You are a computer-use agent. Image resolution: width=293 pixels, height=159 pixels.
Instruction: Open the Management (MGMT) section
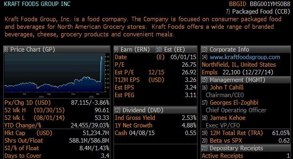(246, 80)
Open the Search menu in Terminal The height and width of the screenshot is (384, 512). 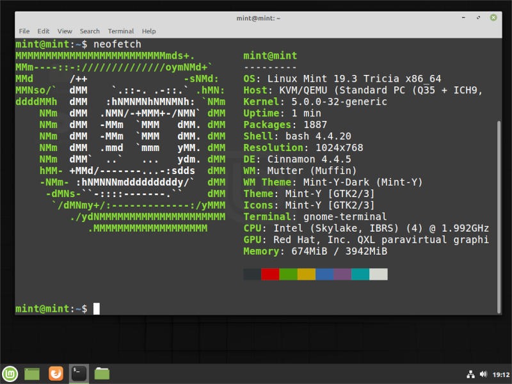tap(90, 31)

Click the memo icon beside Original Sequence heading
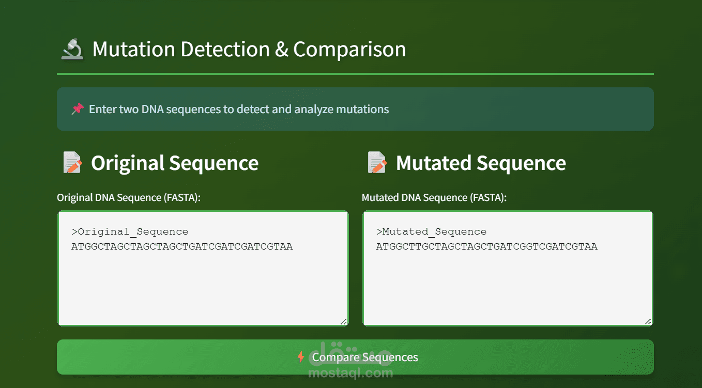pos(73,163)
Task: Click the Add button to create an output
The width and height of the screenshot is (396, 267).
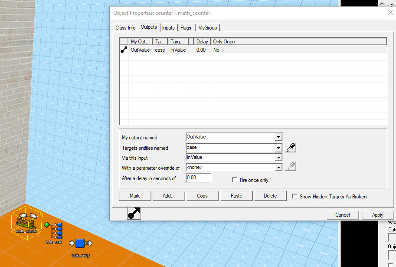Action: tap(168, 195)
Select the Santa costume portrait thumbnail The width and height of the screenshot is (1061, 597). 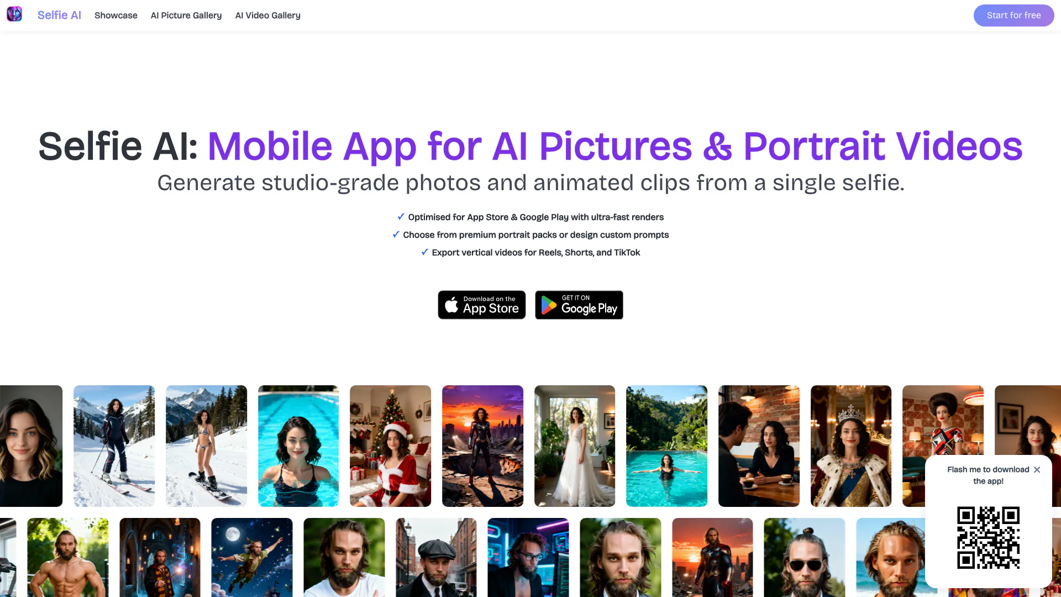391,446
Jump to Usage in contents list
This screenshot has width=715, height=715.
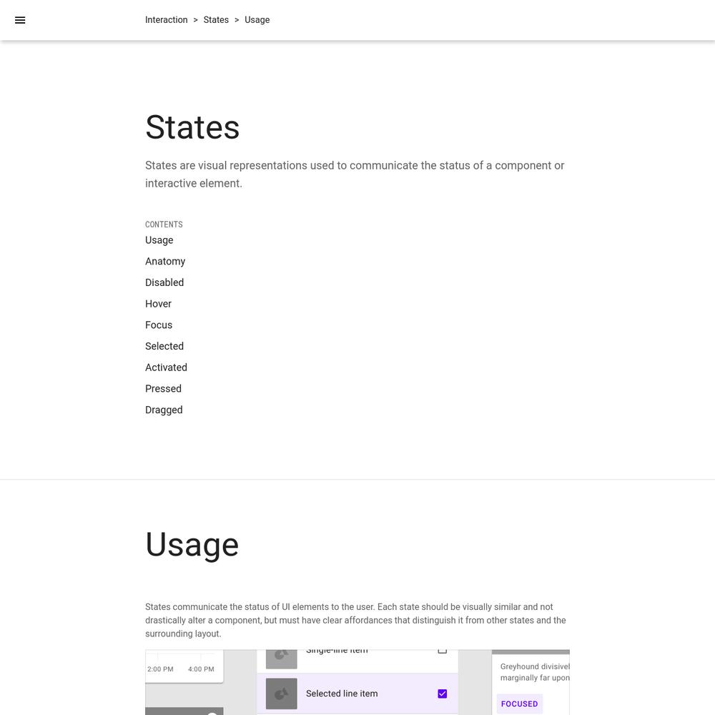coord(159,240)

* * *

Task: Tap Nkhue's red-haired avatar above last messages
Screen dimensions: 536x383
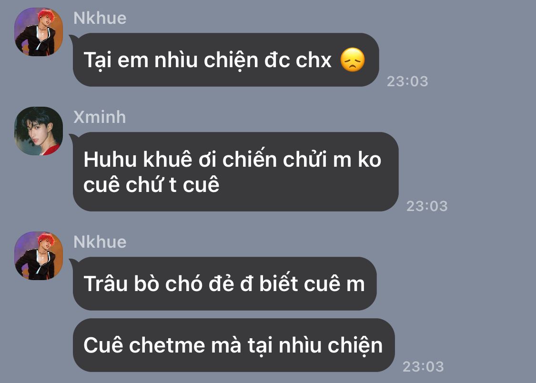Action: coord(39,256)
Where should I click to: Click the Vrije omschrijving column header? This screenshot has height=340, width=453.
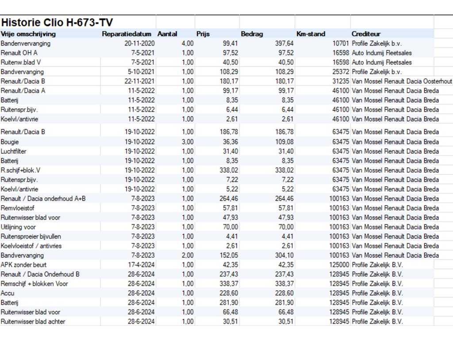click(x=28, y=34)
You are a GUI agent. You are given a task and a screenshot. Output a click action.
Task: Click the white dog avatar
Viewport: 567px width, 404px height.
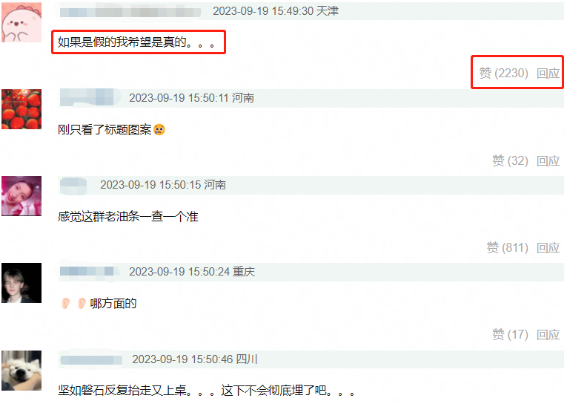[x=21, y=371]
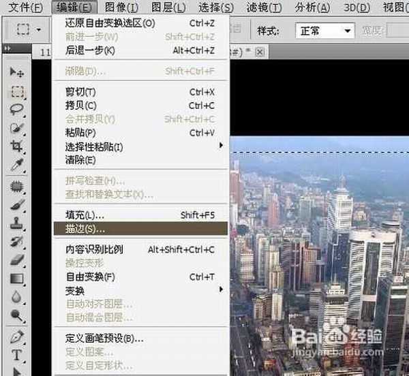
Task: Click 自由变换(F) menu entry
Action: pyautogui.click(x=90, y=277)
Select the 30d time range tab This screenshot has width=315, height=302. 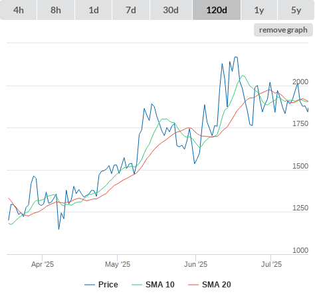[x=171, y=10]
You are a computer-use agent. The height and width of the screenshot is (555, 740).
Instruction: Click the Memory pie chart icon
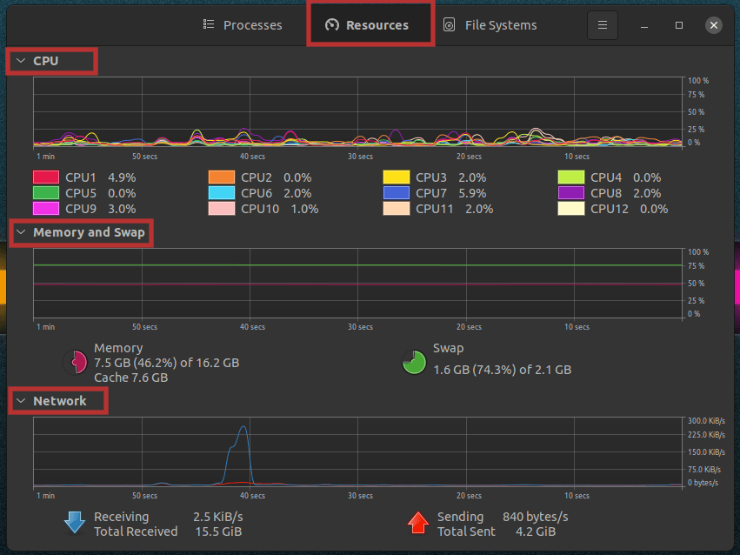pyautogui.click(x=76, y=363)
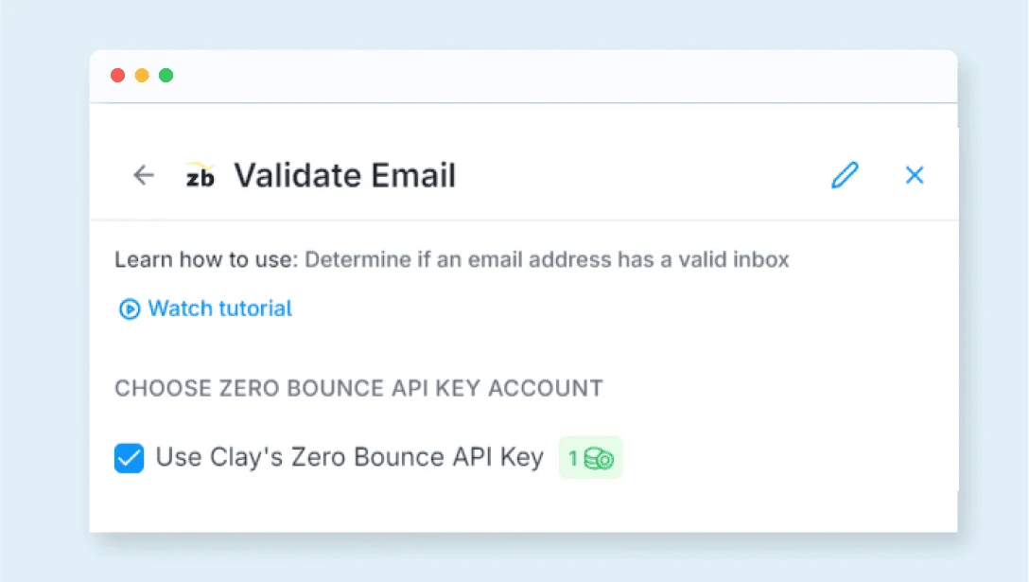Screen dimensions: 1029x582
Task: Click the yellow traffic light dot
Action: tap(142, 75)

---

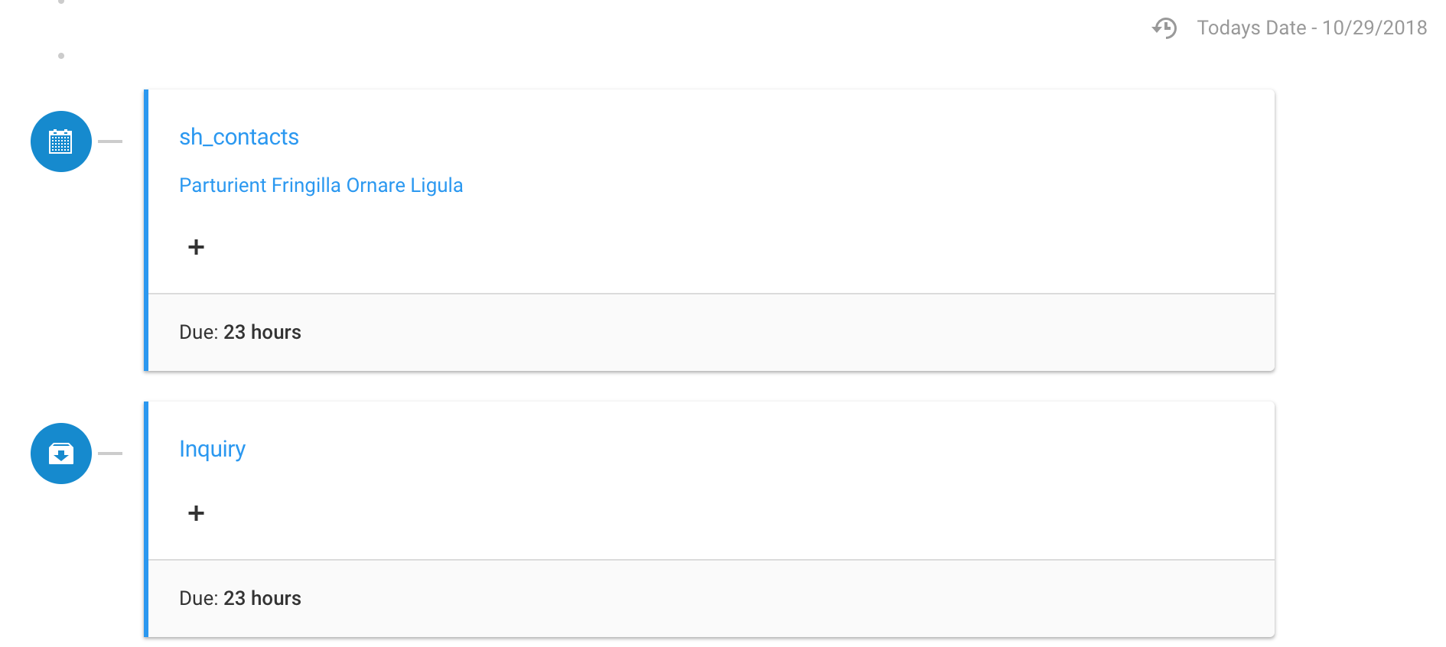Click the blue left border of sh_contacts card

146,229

__Exercise prompt__
Across the records above, count the lines holding "computer" and write down only that count.

__Reply__
2